The transfection of A20 gene prevents kidney from ischemia reperfusion injury in rats
- Authors:
- Published online on: June 8, 2017 https://doi.org/10.3892/mmr.2017.6725
- Pages: 1486-1492
Abstract
Introduction
Renal ischemia/reperfusion injury (IRI) is a primary cause of acute renal failure resulting from tubular dysfunction following shock, sepsis or renal transplantation (1). Despite various advances in vascular surgery, the rates of morbidity and mortality in patients with post-operative IRI remain particularly high (2). As with other pathological conditions of the kidney, renal ischemia may ultimately progress to chronic advanced kidney disease, which is characterized by tubule and capillary loss as well as regional interstitial fibrosis associated with chronic hypoxic stress (3–6).
In the ischemic kidney, and during the subsequent re-oxygenation, excessive reactive oxygen species (ROS) are generated in the reperfusion phase, initiating a cascade of deleterious cellular responses leading to inflammation, cell death and acute kidney failure (7). During the pathophysiological process, initiated in response to a broad spectrum of pro-inflammatory mediators including tumor necrosis factor (TNF)-α, interleukin-1 and ROS (8,9), nuclear factor (NF)-κB is activated, mediating a vicious cycle of further inflammatory responses, which contribute to cell apoptosis. Therefore, targeting the NF-κB signaling pathway is a promising novel therapeutic strategy to inhibit the inflammatory and innate immune cascades responsible for the amplification of injury, which may produce effective treatments or prevention strategies for IRI. This concept was supported by a previous study that performed treatments with in vivo transfection of NF-κB decoy oligodeoxynucleotides, which significantly reduced the renal dysfunction and damage associated with ischemic acute renal failure (10).
Zinc finger protein A20 has been recognized as a central regulator of inflammation and apoptosis due to its ubiquitous inhibitory effect on NF-κB (8,11,12).
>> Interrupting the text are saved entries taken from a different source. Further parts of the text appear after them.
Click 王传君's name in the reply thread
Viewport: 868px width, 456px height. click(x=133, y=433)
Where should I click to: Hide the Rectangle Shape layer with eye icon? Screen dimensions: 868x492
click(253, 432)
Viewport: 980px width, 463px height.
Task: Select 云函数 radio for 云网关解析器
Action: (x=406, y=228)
As an NF-κB dependent gene, A20 forms a negative feedback loop, limiting NF-κB activation and inflammation in cells exposed to hypoxia and re-oxygenation (8,13). Lee et al (14) reported that mice with A20 deficiency develop severe inflammation and cachexia as a result of failure to terminate the TNF-induced responses to NF-κB and cell death. Overexpression of A20 in rat kidneys using recombinant adenovirus-mediated gene transfer, protects rat kidneys from acute tubular necrosis following renal ischemia (13).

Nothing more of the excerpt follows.